FOR over 124 years May 1 has been celebrated around the world as International Workers' Day.
This workers' holiday began with the struggle for an eight-hour day in Australia, England, the US and Canada.
It reflects the history of the sweat and blood of the toiling masses since the beginning of the industrial revolution.
The first roots of May Day are to be found in Australian working people's conditions.
As Rosa Luxemburg put it: "The happy idea of using a proletarian holiday celebration as a means to attain the eight-hour day was first born in Australia. The workers there decided in 1856 to organise a day of complete stoppage together with meetings and entertainment as a demonstration in favour of the eight-hour day."
Thus the demand for a paid holiday and amelioration of working conditions exemplified by the demand for an 8-hour working day are historically interwoven.
Then, working conditions were atrocious and many a worker lost life and limb because of exhaustion and lapse of concentration which, in many cases, resulted in serious physical injury.
Industrial production had imposed objectionable working conditions such as long hours, child labour and a 16-hour working day.
Given this history, May Day therefore reflects the social and economic achievements of the labour movement. In 1817, Robert Owen, a Welsh socialist intellectual and revolutionary, evocatively captured the idea of an eight-hour working day in the slogan: "Eight hours labour, Eight hours recreation, Eight hours rest".
What Owen meant was that the first eight hours of the day were for labour while the second would be for recreational activities such as reading, sports, and so on. The last eight hours would be for rest to replenish energy expended at work.
This was to be an important conceptual framework of how the rights of workers were to be understood. The first eight hours of labour were to be committed to work, this being a drastic reduction from the 16 hours extracted from workers before.
As an international labour practice, the 8-hour working day, adopted throughout the world under the rubric of fair labour practice, has been absorbed in South Africa's democratic dispensation.
In fact, in South Africa, workers started celebrating this day in 1915 and continued to fight for it to become a paid public holiday. The SA democratic government has since elevated May Day to its rightful national status.
Recognising the exploitation of South African workers, the government has been working for the betterment of workers' conditions since 1994.
Our Constitution guarantees workers rights such as fair labour practice, the right to form and join trade unions, strike and picket, and the right to collective bargaining.
In 1995 the government introduced, among other progressive labour laws, the Labour Rations Act (LRA) which gives rights to all workers, including domestic, farm and public sector workers.
The LRA ensures that workers cannot be dismissed for being members of a union or for legal strike action. It further requires employers to consult on major decisions such as retrenchment. Also, it set up the Commission for Conciliation, Mediation and Arbitration to provide easier and faster dispute settlement.

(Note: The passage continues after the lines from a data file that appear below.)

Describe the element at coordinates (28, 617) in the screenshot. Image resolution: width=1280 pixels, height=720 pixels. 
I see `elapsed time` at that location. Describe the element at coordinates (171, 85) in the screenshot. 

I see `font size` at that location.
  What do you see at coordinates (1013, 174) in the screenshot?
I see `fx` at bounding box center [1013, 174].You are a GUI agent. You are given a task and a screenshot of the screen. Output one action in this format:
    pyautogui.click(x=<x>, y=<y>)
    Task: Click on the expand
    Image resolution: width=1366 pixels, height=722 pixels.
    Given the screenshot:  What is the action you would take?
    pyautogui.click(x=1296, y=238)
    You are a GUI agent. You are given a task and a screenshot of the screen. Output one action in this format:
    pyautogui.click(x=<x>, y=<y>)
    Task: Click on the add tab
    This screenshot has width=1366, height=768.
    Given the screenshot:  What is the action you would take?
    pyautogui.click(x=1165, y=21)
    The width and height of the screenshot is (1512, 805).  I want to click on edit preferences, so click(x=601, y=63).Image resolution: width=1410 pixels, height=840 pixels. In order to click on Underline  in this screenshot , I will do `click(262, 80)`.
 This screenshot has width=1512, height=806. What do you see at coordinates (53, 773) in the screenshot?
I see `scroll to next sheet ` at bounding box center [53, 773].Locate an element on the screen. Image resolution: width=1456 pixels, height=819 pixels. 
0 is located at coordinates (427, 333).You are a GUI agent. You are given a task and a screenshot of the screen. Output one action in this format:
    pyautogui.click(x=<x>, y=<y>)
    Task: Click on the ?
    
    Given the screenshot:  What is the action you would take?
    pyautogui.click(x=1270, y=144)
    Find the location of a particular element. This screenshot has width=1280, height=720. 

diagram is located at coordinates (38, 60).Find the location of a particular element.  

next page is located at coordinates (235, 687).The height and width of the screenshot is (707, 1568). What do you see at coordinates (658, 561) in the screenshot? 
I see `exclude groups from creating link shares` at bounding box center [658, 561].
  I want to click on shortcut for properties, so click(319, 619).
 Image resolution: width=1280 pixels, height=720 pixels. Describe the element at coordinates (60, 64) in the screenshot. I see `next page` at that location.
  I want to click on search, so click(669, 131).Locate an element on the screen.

All of these changes are not an outcome of government "benevolence" but the result of sustained workers' struggles. It is these struggles here and elsewhere in the world that have resulted in improved working conditions protected by progressive labour laws.
As Owen's slogan states, workers need leisure time as much as they need work time. Unfortunately, with the onset of colonialism, the experiences of the working people from developing countries have not changed much. In South Africa under apartheid black workers were exploited at the factory floor and denied social justice outside their places of work.
For instance, the Group Areas Act had located living spaces of black people far away from their places of work, meaning that they had to use most of their leisure time travelling to work.
Many residential areas designated for black people scarcely had amenities for leisure and even fewer had facilities for intellectual stimulation such as libraries.
The rhetorical question that arose out of this situation was: what is the black worker to do with his-her leisure time, in the absence of suitable conditions?
Thus part of challenges government is wrestling with as it transforms our society is to address the basic needs of the poor.
Addressing this historical backlog also happens against the background of globalisation and related economic ills such as the recent global economic recession.
The recession has had a devastating effect on workers all over the world, not least on many South African workers.